We don’t need to defund the police
If anything, they need more funding and fewer official duties. Study after study shows that domestic disputes and matters that relate to mental health, homelessness and vagrancy should be removed from police responsibilities and turned over to mental health specialists. The police should be called in only when they ask. We desperately need to get back to ‘Serve and Protect’ and that can take many forms. Stop outfitting our cops like swat teams, put ‘em back in blues, with just a sidearm, handcuffs and baton. Bring back the beat-cop, walking or on bicycles if that fits the need (works great in Philadelphia). Anything is better than squad-cars with the windows rolled up. Get rid of all that military gear the Department of Defense unloaded on police departments. I guess Ron Davis was behind that as well. In civil disorders, begin as low-key as possible and leave the face-masks, shields and tear-gas back at the station. When facing civilians, don’t over-dress for the occasion. Retrain for attitude— serve and protect means just that. Until police reaffirm their trusted role as protectors, hold weekly public meetings with neighborhood cops--a whole new concept-- to hear what citizens have to say. Train beat patrolmen to talk with storekeepers, mothers with kids and double-parkers. There is a huge public-relations responsibility in policing
What Chiefs of Police tell us
The International Association of Chiefs of Police (IACP), the largest organization of policing executives, published a survey of 50 police chiefs in 2009 about their experiences integrating returning soldiers. 14% reported more citizen complaints against veteran officers, 28% reported psychological issues, and 10% saw excessive violence.
So we need to begin serious retraining, taking away the military gear and dealing with the police unions. If need be, fire the force and rehire to do away with the decades-long union protection of rogue cops. Certainly we need a National Police Academy to even out the hit-or-miss training found in police departments today. Yeah, it’s a big job with hundreds of thousands of officers, but begin at the top with captains and work down from there. Policing is a top-down business. If you need an MBA to go to work on Wall Street, certainly it’s not too much to require Police Academy accreditation from those who ‘serve and protect’ us on a daily basis.
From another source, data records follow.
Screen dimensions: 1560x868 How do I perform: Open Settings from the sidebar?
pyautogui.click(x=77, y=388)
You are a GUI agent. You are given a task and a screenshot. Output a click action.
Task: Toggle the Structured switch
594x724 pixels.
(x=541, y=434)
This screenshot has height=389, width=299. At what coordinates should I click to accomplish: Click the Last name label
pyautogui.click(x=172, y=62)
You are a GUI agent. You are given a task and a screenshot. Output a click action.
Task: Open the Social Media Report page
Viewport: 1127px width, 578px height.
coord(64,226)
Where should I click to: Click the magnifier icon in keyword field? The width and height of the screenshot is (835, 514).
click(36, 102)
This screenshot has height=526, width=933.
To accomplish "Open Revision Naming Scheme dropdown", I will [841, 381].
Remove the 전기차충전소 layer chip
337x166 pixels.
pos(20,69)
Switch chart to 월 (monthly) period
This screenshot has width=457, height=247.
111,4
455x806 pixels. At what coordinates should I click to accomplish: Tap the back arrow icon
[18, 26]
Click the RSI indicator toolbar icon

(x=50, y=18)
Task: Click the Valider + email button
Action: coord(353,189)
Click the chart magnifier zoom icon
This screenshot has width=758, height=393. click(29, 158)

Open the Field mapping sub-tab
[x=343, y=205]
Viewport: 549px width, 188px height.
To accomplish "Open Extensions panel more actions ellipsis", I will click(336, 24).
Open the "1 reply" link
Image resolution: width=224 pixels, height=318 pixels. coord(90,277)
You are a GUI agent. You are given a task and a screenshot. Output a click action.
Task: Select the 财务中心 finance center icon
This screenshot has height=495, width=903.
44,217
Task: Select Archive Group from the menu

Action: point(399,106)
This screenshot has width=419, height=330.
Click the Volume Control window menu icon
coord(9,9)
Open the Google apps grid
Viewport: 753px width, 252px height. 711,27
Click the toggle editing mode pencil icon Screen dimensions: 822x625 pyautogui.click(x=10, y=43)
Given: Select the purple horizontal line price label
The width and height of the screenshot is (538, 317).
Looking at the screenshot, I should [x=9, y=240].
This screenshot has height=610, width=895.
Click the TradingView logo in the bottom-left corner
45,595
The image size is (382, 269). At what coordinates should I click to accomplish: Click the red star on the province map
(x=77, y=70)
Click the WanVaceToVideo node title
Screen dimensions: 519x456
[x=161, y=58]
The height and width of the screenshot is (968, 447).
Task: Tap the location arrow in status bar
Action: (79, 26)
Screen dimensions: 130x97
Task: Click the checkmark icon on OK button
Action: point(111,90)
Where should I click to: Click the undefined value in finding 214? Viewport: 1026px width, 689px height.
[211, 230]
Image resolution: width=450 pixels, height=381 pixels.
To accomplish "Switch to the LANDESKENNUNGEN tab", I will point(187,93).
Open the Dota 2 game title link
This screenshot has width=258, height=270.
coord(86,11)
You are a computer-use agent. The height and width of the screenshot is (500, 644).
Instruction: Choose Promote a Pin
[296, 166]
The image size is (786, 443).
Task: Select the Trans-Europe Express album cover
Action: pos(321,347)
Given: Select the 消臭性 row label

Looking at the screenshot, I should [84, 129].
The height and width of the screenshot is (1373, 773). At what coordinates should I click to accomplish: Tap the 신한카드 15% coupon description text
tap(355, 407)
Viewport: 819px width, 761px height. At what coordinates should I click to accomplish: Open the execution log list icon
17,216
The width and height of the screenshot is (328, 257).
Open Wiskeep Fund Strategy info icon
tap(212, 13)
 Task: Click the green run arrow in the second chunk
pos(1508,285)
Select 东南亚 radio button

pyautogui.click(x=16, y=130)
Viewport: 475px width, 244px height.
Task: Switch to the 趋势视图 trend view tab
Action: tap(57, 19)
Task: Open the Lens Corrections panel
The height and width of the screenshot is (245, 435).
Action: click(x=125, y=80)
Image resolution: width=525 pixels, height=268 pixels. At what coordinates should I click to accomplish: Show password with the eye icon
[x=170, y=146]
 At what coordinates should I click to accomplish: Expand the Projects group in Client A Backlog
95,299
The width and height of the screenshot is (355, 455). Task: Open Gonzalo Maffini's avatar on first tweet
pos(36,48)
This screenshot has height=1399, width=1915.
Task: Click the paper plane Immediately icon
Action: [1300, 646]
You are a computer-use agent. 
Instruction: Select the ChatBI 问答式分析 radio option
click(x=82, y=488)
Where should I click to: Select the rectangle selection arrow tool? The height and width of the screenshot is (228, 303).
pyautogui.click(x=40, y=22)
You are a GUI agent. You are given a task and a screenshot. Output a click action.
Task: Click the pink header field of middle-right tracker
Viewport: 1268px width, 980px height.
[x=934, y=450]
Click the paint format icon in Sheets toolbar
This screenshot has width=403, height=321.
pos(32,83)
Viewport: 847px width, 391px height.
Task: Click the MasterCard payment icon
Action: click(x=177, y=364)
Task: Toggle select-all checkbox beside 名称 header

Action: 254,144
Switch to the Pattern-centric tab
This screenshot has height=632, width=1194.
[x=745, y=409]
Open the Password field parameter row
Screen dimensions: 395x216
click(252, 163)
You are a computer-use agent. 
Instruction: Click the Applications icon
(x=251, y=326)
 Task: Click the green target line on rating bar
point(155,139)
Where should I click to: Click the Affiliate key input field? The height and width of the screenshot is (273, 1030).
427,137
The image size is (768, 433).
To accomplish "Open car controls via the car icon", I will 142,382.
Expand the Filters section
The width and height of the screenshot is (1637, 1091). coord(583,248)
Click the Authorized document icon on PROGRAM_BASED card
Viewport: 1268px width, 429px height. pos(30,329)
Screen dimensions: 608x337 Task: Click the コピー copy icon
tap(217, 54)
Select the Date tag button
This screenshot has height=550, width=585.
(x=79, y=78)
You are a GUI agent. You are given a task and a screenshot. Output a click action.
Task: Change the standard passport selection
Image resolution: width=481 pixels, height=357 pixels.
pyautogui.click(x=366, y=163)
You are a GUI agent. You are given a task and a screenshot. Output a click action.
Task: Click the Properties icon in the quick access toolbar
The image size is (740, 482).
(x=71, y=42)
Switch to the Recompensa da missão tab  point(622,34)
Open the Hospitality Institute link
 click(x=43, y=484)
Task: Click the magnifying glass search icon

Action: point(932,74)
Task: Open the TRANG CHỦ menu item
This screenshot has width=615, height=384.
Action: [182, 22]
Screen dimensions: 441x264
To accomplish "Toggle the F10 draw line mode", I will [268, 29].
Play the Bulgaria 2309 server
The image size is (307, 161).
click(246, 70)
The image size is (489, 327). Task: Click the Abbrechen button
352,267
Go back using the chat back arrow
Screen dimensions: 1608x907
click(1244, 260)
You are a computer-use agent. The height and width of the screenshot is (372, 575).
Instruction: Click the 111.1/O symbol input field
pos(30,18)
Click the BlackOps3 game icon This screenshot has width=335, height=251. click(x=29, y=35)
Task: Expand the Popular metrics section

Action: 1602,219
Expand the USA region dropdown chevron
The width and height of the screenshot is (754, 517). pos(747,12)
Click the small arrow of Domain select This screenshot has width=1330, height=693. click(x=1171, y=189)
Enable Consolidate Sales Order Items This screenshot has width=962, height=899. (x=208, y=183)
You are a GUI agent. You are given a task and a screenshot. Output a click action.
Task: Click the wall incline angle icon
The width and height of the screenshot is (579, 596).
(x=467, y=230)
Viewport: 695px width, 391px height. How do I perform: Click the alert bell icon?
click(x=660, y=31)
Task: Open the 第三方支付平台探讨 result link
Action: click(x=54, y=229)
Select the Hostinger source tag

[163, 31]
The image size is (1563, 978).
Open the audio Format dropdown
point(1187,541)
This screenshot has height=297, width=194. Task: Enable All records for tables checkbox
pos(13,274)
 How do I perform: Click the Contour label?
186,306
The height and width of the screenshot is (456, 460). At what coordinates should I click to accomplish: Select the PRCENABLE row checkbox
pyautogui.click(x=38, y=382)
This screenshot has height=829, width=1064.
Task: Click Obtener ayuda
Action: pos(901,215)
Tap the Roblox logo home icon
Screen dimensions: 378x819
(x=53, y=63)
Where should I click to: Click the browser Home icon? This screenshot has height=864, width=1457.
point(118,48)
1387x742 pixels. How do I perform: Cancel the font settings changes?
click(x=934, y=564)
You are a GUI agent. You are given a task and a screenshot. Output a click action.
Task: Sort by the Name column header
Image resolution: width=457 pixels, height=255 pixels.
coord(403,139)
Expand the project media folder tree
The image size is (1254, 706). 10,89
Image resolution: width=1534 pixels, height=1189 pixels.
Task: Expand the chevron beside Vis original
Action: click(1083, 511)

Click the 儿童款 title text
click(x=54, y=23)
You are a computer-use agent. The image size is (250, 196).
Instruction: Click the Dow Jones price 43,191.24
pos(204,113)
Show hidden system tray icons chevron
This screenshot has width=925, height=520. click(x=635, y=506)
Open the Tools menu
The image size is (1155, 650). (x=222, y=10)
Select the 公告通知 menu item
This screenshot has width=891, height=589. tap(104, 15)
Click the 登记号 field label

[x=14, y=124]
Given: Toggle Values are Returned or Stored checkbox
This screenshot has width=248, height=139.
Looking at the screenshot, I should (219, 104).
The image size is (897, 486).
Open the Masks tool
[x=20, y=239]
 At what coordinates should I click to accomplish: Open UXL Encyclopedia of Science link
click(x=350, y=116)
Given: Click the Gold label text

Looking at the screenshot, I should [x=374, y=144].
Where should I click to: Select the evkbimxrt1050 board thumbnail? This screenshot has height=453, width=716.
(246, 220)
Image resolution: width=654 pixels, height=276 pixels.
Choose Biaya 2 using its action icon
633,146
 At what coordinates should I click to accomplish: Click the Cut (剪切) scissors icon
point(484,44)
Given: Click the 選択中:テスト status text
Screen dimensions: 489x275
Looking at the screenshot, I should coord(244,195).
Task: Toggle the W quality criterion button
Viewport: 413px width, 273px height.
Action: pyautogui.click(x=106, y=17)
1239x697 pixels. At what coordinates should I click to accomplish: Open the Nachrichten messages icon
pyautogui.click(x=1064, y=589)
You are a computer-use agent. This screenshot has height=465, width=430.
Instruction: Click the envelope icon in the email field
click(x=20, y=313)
Reform doesn’t happen in the dark
We sure don’t need more ‘commissions to study the problem’ and produce a report. Progress begins in Chambersburg, Pennsylvania, as Campbell Robertson details in a New York Times article. Open the link and read it. This is important stuff. Don’t throw bricks and firebombs at the cops, it only hardens the positions. Demand meetings and create dialog where there is none. Lower the rhetoric, but don’t take no for an answer and for god’s sake, get off the streets. There’s been too much destruction and too little construction. The point’s been made and we need to move on before all demonstration credibility is lost.